> **Problem to solve**
Among the entries below, find the line with "1568x627 pixels. At" and the line with "Given: Click the upload icon next to Export". Return exactly those lines and every line between them, but no pictures.

> **Material for the task**
■ ■ ■ ■ ■ ■ ■

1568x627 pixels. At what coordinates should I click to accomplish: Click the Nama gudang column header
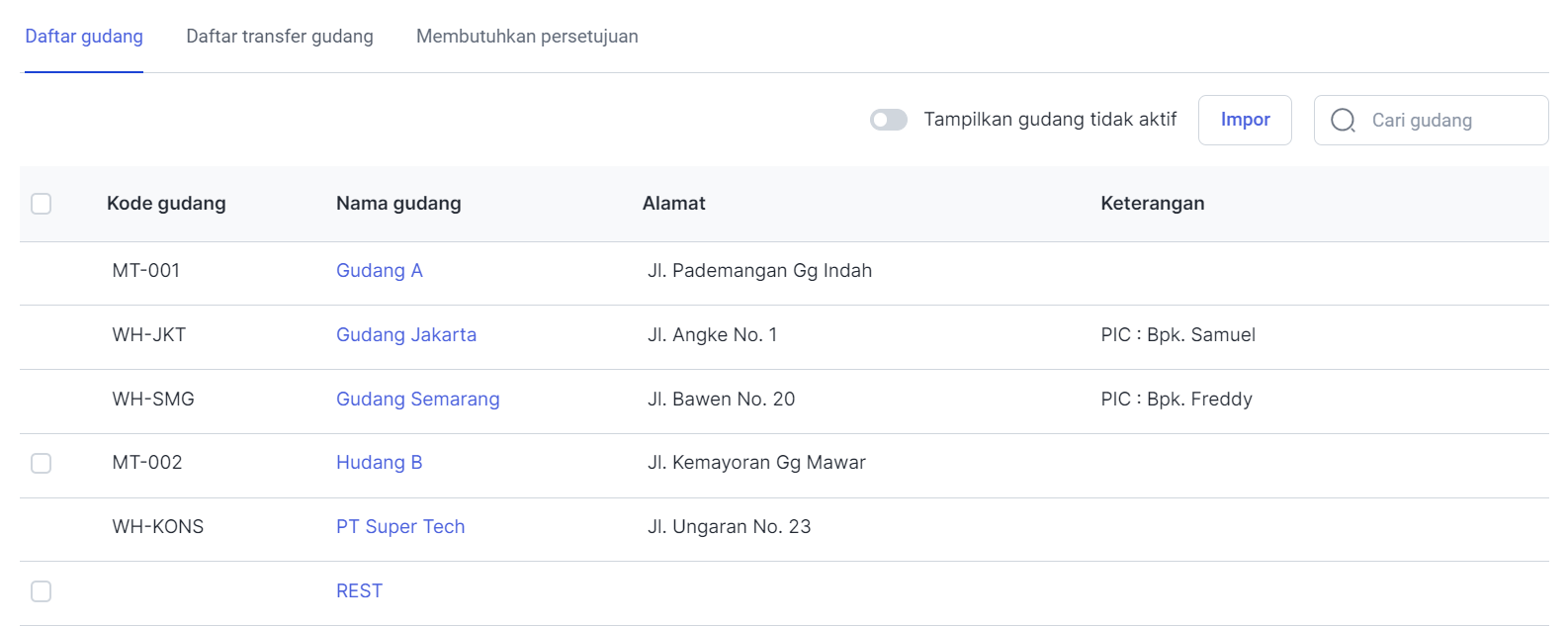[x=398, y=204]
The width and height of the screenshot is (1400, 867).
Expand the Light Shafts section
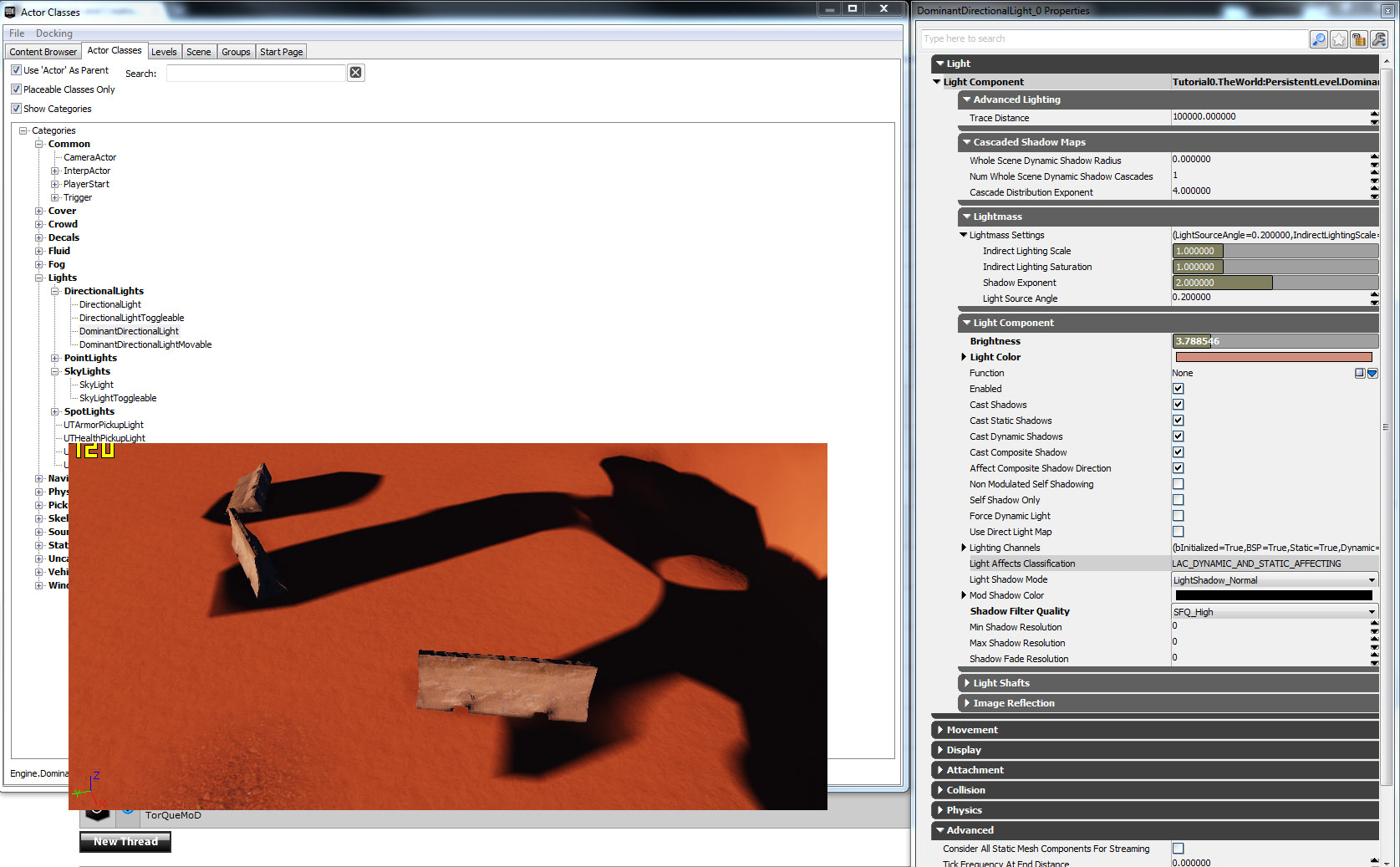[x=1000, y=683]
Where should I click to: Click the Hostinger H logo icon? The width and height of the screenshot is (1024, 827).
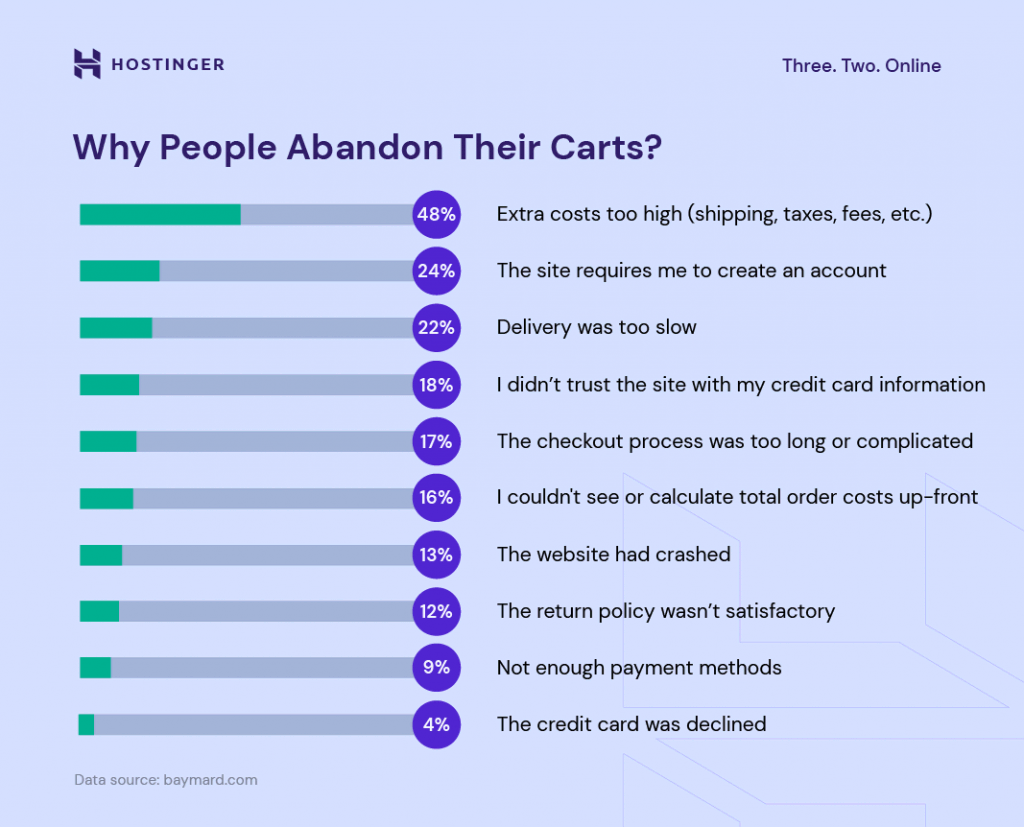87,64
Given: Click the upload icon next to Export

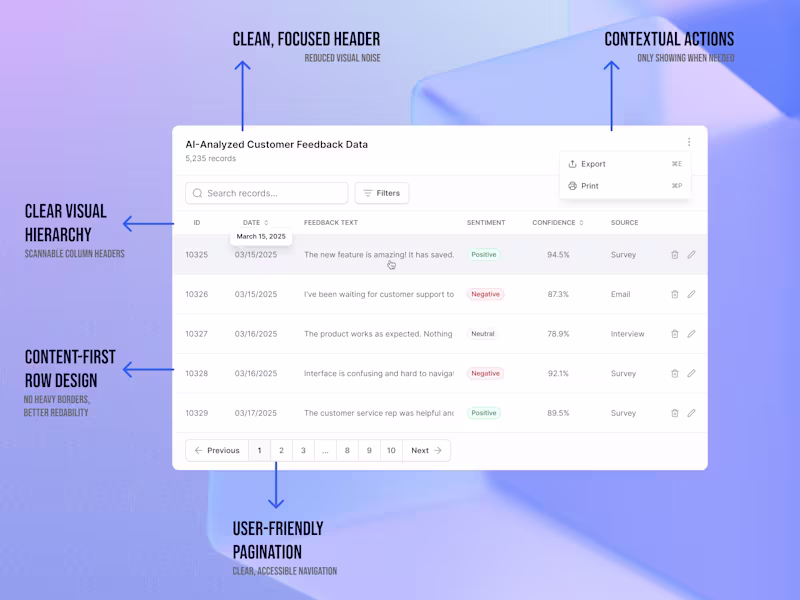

■ ■ ■ ■ ■ ■ ■

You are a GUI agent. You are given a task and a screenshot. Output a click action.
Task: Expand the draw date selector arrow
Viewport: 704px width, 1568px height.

■ ■ ■ ■ ■ ■ ■

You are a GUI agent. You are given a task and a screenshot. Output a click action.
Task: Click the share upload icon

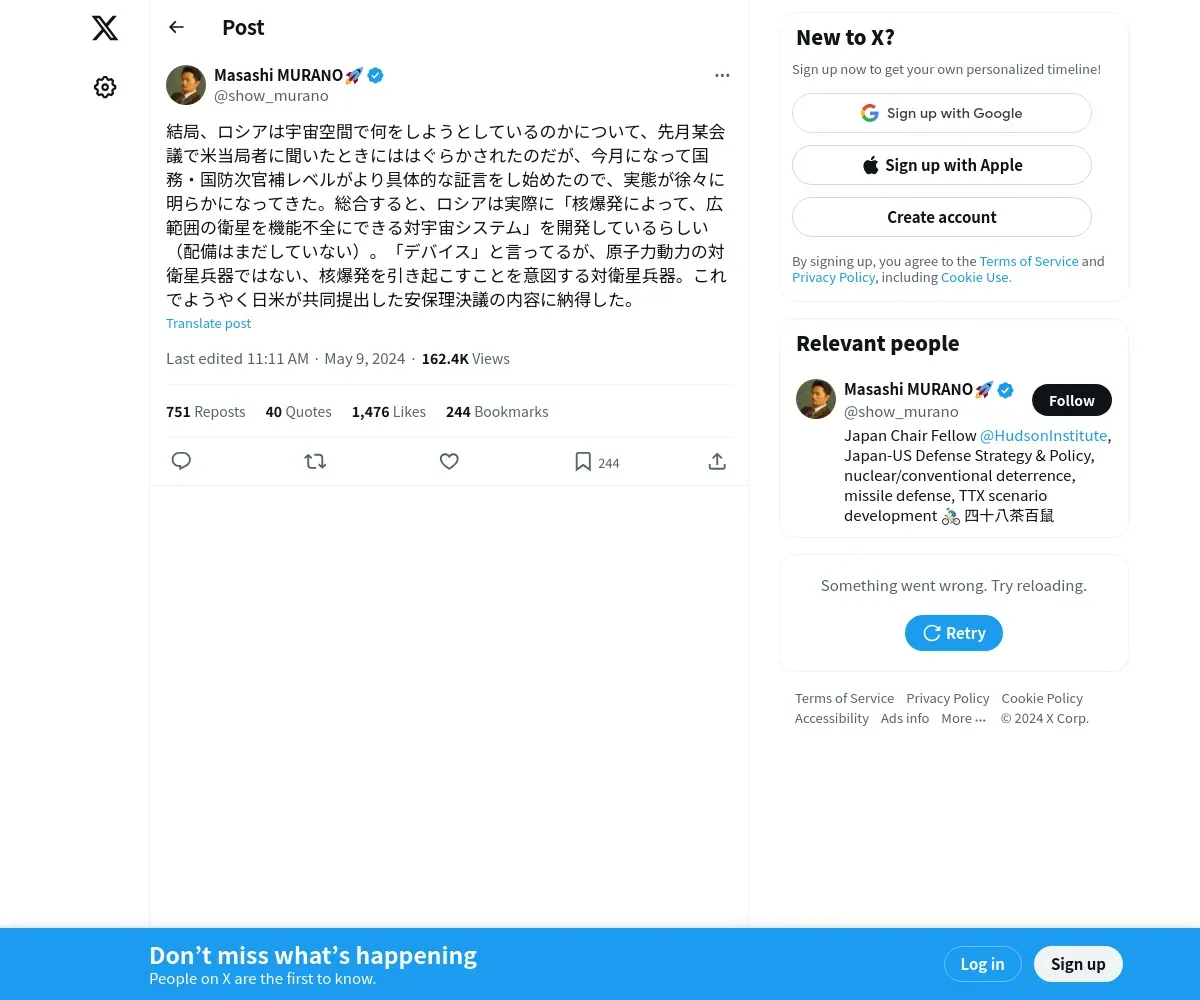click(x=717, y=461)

■ ■ ■ ■ ■ ■ ■

> **Solution to the exercise**
1568x627 pixels. At what coordinates should I click to accomplish: Click the Nama gudang column header
[x=398, y=204]
The width and height of the screenshot is (1400, 867).
Expand the Light Shafts section
[x=1000, y=683]
Where should I click to: Click the Hostinger H logo icon? The width and height of the screenshot is (1024, 827).
87,64
Given: Click the upload icon next to Export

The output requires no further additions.